━━ Material supplied ━━
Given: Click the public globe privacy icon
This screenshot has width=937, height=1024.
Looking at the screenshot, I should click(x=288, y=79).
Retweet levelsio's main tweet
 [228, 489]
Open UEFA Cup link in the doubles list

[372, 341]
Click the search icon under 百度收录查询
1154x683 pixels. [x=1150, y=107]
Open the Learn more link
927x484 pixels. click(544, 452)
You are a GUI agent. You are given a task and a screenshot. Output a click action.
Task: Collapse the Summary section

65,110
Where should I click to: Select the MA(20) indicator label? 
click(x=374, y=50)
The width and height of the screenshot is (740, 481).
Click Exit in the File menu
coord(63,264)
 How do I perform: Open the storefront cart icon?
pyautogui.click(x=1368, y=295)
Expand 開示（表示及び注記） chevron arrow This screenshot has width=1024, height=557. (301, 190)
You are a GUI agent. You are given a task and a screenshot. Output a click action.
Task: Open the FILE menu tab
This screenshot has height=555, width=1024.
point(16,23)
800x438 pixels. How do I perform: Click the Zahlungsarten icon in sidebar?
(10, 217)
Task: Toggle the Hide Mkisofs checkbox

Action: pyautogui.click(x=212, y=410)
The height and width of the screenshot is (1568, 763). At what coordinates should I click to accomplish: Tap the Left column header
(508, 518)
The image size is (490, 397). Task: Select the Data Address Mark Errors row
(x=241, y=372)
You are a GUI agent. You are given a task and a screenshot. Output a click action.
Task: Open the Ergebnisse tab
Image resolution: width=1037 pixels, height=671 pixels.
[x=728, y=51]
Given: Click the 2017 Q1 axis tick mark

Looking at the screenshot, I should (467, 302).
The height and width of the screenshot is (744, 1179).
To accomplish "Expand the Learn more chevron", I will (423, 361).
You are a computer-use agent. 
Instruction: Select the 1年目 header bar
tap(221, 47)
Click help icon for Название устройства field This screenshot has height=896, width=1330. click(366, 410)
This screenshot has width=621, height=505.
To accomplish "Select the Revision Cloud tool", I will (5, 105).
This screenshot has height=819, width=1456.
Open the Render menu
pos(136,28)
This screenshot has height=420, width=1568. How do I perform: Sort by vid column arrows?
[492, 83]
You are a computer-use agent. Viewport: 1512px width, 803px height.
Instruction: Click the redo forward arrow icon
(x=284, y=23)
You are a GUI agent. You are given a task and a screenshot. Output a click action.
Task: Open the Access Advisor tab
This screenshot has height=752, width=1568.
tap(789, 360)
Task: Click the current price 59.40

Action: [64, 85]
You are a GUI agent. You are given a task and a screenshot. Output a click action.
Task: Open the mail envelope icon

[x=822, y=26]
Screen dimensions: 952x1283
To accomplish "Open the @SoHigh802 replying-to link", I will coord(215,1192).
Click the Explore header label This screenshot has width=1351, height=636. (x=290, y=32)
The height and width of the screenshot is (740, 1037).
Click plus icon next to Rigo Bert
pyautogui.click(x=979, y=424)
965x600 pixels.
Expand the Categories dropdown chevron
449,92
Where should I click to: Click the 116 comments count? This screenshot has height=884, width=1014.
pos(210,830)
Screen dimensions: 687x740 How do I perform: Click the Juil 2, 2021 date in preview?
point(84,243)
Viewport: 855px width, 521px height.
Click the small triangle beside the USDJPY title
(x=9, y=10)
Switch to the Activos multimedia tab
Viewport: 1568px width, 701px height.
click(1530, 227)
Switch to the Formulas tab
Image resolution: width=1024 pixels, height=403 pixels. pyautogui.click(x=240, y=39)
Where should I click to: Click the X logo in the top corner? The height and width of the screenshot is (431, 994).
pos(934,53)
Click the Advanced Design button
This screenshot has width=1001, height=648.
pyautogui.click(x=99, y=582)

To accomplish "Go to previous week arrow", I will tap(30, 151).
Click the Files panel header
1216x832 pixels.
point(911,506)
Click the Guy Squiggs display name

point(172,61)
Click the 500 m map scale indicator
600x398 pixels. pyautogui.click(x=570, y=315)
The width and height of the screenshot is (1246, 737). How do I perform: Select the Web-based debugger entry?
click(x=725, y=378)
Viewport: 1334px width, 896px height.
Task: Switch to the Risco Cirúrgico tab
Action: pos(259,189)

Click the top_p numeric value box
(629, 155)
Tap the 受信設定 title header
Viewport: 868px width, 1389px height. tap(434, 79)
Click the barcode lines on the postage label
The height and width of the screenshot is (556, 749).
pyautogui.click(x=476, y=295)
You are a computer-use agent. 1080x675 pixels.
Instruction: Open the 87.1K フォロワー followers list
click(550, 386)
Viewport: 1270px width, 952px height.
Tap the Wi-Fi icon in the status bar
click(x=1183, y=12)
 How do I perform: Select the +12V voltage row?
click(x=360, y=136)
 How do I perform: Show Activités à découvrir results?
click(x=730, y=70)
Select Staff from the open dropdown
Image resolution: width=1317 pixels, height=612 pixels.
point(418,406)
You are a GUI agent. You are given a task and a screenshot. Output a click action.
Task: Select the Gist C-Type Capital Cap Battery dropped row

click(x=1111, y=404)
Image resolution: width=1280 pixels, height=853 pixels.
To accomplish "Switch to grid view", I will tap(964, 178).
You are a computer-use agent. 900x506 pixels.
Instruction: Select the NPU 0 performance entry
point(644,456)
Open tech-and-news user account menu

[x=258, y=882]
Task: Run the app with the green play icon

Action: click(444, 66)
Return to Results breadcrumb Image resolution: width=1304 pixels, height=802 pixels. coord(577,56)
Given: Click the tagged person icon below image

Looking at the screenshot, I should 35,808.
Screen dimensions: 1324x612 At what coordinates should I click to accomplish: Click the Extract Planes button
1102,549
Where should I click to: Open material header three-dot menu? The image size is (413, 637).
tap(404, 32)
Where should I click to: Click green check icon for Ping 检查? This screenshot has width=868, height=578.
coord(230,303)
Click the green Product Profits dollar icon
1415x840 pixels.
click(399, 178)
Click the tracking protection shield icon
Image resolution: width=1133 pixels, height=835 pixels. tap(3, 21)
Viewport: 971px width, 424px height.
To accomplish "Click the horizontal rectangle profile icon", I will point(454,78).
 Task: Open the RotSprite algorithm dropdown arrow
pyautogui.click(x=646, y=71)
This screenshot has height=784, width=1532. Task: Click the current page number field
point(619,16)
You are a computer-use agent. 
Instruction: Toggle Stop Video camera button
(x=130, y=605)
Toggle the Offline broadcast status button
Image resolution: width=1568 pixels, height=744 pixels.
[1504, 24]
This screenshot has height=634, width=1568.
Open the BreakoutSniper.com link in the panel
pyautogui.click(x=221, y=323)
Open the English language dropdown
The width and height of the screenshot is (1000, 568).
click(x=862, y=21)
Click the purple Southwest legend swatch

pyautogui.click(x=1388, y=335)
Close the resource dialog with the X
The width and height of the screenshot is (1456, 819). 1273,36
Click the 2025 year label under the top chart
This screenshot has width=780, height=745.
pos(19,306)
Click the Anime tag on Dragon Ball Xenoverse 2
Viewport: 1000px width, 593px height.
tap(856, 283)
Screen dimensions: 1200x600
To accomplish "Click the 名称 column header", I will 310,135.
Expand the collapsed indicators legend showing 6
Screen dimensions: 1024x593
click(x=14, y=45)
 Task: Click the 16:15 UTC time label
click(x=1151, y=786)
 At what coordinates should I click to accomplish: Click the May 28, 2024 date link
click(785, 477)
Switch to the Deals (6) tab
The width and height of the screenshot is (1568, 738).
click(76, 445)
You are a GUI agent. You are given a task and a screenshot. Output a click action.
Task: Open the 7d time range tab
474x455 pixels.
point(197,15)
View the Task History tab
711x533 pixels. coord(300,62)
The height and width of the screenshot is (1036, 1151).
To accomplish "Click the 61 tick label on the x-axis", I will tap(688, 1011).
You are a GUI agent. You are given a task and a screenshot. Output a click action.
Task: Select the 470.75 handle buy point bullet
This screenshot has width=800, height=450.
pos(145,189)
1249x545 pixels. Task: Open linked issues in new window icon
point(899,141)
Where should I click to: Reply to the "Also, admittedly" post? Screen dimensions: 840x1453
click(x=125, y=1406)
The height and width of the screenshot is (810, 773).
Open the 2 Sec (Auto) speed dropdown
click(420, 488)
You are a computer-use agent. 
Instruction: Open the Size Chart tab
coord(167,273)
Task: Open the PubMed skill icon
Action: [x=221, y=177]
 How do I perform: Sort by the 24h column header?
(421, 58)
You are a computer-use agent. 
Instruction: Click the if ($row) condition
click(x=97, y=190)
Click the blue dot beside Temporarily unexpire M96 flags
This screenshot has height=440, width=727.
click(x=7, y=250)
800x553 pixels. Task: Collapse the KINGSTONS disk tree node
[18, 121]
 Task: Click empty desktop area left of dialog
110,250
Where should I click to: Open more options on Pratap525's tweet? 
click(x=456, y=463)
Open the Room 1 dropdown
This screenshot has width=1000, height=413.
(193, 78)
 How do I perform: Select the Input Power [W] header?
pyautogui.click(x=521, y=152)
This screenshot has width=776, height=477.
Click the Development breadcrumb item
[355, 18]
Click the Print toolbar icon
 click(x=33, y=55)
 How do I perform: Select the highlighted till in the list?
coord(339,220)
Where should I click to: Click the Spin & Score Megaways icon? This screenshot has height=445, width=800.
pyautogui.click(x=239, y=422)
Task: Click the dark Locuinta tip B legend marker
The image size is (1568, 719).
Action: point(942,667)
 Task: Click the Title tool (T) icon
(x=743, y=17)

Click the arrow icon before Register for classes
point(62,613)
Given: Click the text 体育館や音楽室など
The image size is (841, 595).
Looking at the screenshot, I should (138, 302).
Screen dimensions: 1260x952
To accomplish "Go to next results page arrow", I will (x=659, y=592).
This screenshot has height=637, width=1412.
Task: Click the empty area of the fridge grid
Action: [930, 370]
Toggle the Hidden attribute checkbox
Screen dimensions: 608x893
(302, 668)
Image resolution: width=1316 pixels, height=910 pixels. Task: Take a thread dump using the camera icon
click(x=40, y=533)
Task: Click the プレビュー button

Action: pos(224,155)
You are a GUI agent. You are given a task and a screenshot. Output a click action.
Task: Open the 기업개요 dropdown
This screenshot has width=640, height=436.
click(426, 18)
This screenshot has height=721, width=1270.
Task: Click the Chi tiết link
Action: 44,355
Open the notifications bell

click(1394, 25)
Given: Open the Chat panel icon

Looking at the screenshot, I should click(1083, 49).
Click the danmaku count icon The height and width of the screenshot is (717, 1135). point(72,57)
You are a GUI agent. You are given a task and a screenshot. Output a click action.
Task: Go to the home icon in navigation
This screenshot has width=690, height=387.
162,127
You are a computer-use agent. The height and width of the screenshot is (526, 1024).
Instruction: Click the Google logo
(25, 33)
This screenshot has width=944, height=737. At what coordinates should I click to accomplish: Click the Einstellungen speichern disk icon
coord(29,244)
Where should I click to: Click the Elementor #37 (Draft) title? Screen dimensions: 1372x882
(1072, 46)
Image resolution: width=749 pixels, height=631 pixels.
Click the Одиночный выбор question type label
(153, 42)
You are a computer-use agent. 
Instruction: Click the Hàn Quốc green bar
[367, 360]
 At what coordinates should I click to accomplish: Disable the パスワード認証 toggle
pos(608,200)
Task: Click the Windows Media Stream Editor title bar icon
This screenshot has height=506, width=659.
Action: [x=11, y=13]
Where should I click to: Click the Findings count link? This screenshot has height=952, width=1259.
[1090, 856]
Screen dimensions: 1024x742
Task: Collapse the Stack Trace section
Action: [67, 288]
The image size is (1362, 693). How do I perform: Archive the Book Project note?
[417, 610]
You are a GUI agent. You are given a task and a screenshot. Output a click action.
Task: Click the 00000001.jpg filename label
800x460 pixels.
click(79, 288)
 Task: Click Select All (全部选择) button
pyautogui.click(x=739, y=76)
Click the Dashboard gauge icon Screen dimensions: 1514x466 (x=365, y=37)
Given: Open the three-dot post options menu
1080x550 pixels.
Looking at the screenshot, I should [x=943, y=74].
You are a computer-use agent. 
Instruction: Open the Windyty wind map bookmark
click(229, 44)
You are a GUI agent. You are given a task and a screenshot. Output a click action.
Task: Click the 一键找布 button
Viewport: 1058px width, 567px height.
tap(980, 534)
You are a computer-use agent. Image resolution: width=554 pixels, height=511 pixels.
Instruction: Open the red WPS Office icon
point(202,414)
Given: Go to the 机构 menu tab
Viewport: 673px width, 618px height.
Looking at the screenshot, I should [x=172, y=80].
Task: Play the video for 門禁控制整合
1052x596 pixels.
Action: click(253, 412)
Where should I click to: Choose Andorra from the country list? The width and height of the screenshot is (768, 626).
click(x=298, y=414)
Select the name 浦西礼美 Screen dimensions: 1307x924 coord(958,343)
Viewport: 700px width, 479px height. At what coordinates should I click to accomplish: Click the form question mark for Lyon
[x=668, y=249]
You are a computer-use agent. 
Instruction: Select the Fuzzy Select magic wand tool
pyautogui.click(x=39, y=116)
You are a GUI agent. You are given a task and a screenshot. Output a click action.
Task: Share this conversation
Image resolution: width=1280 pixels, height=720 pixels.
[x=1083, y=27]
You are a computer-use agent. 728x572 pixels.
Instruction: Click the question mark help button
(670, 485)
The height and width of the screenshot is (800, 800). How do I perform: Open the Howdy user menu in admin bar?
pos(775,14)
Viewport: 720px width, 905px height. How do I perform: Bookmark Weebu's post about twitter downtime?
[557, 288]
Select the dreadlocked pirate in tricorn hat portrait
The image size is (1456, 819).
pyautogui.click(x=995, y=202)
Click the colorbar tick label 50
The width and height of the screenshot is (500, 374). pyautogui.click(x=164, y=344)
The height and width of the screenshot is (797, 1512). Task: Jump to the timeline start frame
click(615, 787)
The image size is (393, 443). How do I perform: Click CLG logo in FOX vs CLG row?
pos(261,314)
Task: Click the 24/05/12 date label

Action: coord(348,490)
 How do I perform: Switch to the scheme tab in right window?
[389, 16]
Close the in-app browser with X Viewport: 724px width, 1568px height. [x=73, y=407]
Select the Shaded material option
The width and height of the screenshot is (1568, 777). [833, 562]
━━━
## Aim of the task
In the records above, the line with "Task: Click the 16:15 UTC time label" marks the start and the line with "The height and width of the screenshot is (1036, 1151)." marks the end; copy that stretch exactly, both lines included, and nothing else.

## Finished task
 Task: Click the 16:15 UTC time label
click(x=1151, y=786)
 At what coordinates should I click to accomplish: Click the May 28, 2024 date link
click(785, 477)
Switch to the Deals (6) tab
The width and height of the screenshot is (1568, 738).
click(76, 445)
You are a GUI agent. You are given a task and a screenshot. Output a click action.
Task: Open the 7d time range tab
474x455 pixels.
point(197,15)
View the Task History tab
711x533 pixels. coord(300,62)
The height and width of the screenshot is (1036, 1151).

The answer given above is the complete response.